Background technology

Reference voltage source is component units module important in Analogous Integrated Electronic Circuits chip, for generation of the voltage reference not with supply voltage and temperature variation, for other circuit modules provide a reference voltage.Because reference voltage source is usually with two steady state (SS)s, in order to ensure the nonideality can breaking away from zero current after reference circuit powers on smoothly, reduce the harmful effect brought by offset voltage and offset current in power up, need design start-up circuit, after ensureing occurring a disturbance in reference circuit, circuit still can normally work, and after reference source normally works, start-up circuit cuts out and quits work.

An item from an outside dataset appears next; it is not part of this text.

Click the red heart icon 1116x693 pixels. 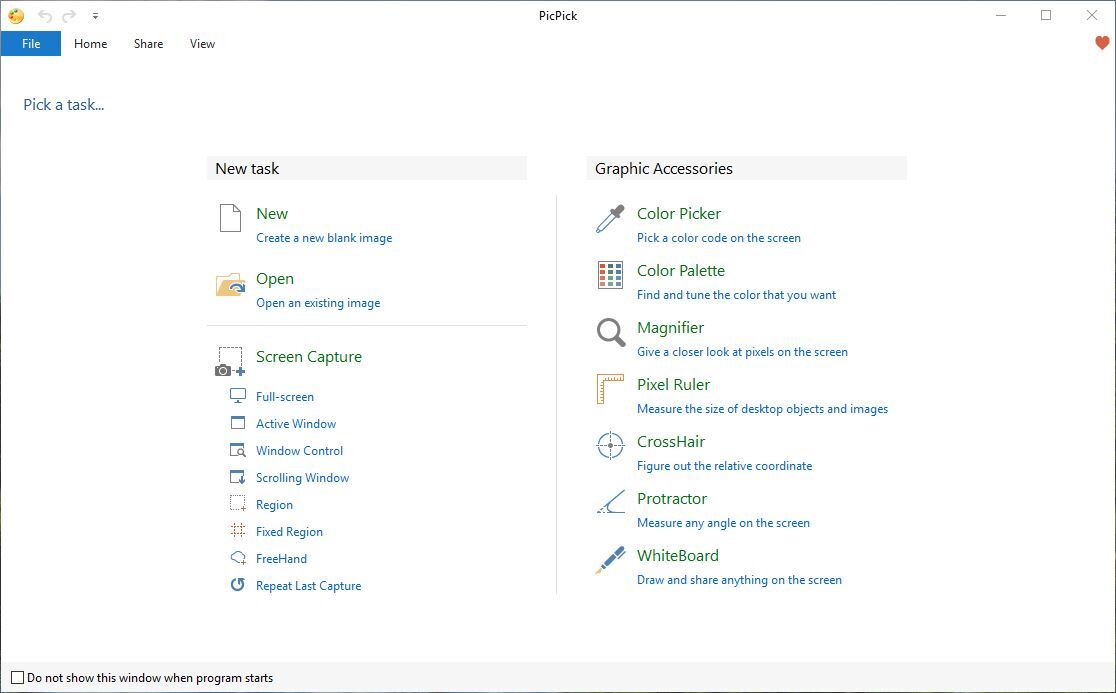(x=1102, y=43)
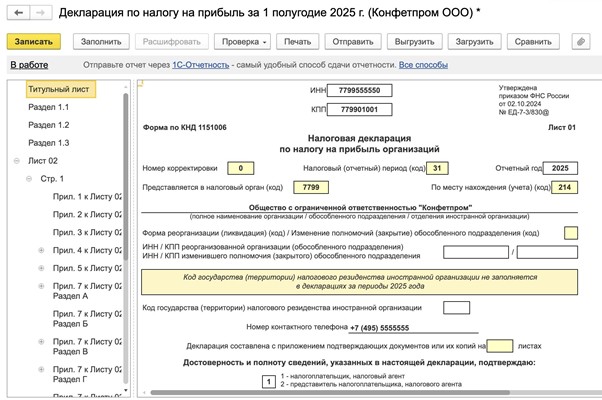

The start-up circuit working method of current routine is carried out the on off state of gauge tap pipe, drives the grid of PMOS power tube thus start-up circuit.But such starting current is uncontrolled, especially under high voltage applications, there will be starting current excessive, export the undesirable situation of overshoot.And start without overshoot under taking into account high voltage, under may causing low-voltage again, starting current is too small, the phenomenon that benchmark cannot normally start, and cannot adapt to the application of wide power scope.Equally, also there are the problems referred to above in the conventional large resistance of utilization or the Starting mode of bulky capacitor.

Summary of the invention

To be solved by this invention, be exactly for above-mentioned start-up circuit Problems existing, propose a kind of be applicable to wide power range basis source without overshoot start-up circuit.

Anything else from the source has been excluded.